WHAT TO PRODUCE: The first line of the entries through the line bearing "Task: Click the Squarespace bar": copy these lines exactly and return nothing else.
:: DATA FOR REVIEW
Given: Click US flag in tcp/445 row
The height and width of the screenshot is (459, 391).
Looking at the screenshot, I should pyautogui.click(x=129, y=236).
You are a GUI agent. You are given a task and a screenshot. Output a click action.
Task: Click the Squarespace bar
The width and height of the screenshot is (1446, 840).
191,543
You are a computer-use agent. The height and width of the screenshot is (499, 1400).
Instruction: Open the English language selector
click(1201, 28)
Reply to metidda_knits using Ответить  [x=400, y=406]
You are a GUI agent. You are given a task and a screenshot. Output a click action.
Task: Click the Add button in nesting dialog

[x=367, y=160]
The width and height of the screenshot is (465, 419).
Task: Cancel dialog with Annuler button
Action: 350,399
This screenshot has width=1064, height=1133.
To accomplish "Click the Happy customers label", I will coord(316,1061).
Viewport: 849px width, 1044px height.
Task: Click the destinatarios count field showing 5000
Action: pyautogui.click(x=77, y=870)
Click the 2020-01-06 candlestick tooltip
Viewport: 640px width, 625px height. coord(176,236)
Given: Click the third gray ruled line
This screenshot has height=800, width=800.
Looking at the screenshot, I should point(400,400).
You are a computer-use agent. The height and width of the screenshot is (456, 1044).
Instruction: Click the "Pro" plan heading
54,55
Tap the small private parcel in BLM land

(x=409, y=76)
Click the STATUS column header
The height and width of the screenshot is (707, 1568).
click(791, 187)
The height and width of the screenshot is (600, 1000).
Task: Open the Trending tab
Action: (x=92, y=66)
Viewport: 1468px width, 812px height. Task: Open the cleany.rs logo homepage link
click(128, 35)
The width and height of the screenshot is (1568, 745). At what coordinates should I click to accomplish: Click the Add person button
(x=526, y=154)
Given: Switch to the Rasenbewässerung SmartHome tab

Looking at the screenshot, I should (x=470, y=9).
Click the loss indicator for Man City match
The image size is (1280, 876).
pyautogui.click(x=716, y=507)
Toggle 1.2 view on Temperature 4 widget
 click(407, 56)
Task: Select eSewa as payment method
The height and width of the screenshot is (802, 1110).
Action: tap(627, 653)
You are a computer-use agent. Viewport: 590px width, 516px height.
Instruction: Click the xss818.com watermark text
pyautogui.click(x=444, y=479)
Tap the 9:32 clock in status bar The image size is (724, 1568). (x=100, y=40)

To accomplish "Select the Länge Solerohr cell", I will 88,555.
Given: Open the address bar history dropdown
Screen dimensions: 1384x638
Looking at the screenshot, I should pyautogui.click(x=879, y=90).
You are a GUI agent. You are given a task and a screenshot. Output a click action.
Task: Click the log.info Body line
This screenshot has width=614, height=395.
::::
YOUR SOLUTION:
Given: Click US flag in tcp/445 row
The height and width of the screenshot is (459, 391).
Looking at the screenshot, I should pyautogui.click(x=129, y=236).
You are a GUI agent. You are given a task and a screenshot. Output a click action.
Task: Click the Squarespace bar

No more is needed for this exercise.